By clearing out the “wuru-wuru” in the backlogs and providing a steady “plug” for authorized dealers, the apex bank has managed to calm the “tension” that usually drives speculators into a frenzy.
When the market knows that there is enough “raba” to go around, the desperate “shakara” for the dollar starts to fade. We are seeing a more intentional approach to market stabilization that suggests N1400 might be the “new normal” the government is aiming for to keep the economy from “leaning” too far.
Why the CBN “no gree” for speculators this time
In this current “next phase” of our economic recovery, the CBN has made it clear that they are in a “no-gree-for-anybody” mood when it comes to currency manipulation. The hike in interest rates has become a “big vibe” for foreign investors, who are now bringing their “dollars” back into the country to enjoy higher returns on government bonds.

This inflow of “hot money” is providing the necessary “ginger” the Naira needs to stay afloat. For the first time in a while, it feels like the “senior men” at the CBN are playing a tactical game that actually matches the “vibration” of the global market. By making the Naira more “attractive” to hold, they are effectively “cutting the leg” of those who were betting on our currency’s total “kpeme.”
Managing the “wahala” of import pressure and FX supply
Despite the positive move to N1400, the “wahala” of our heavy reliance on imports is still the “elephant in the room.” For the Naira to stay at this level without “showing shege” later in the year, we must “shine our eyes” on our trade balance. The demand for dollars to bring in everything from “toothpicks to heavy machinery” is still very high.

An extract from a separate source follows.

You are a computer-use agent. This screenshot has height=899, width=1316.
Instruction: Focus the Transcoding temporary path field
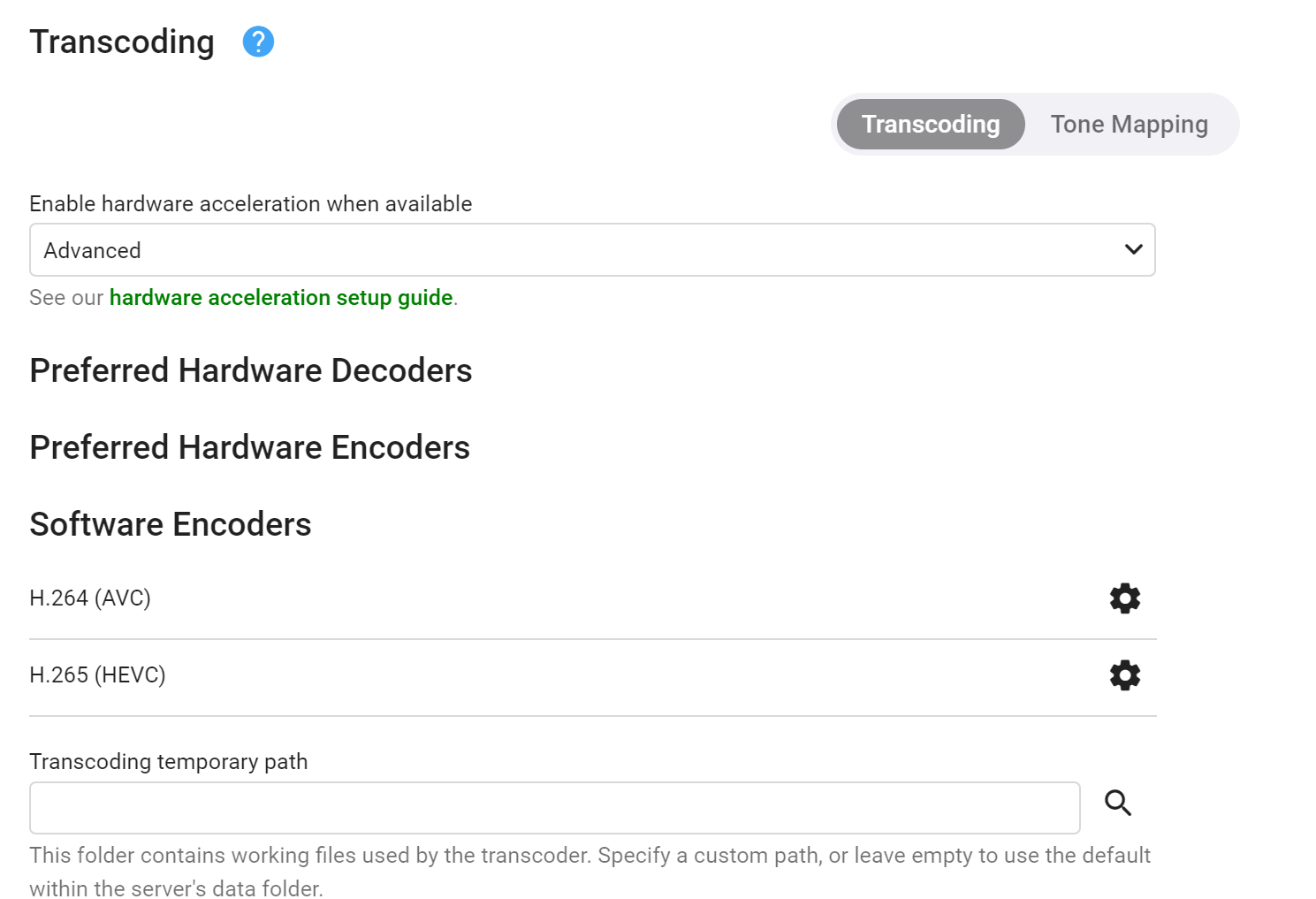(x=554, y=808)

However, with local production—especially from the “sure plugs” in the refining and cement sectors—starting to pick up, we are seeing a slight reduction in the amount of “forex” we send abroad. If we can keep this “energy” up and reduce our appetite for foreign goods, the pressure on the N1400 rate will become manageable. It’s a collective “hustle” that requires both the government and the private sector to stay “synchronized.”
How to “shine your eyes” as the Naira finds its level
As an editor looking at the bigger picture for 2026, my take is that every Nigerian needs to stay “street smart” with their finances. While N1400 is a lot better than the “scary levels” we feared, it is still a “high-tension” environment. This stability provides a “window” for businesses to plan their “hustle” without the fear of the rate changing “sharperly” overnight. It’s the time to look for “local alternatives” and optimize your costs before the global market decides to “vibrate” again.

Whether the rate stays at N1400 or moves slightly, the “real win” will be our ability to build an economy that doesn’t “shiver” every time the dollar sneezes. Let’s stay “positive” but also keep our “calculators” ready for any sudden “gymnastics.”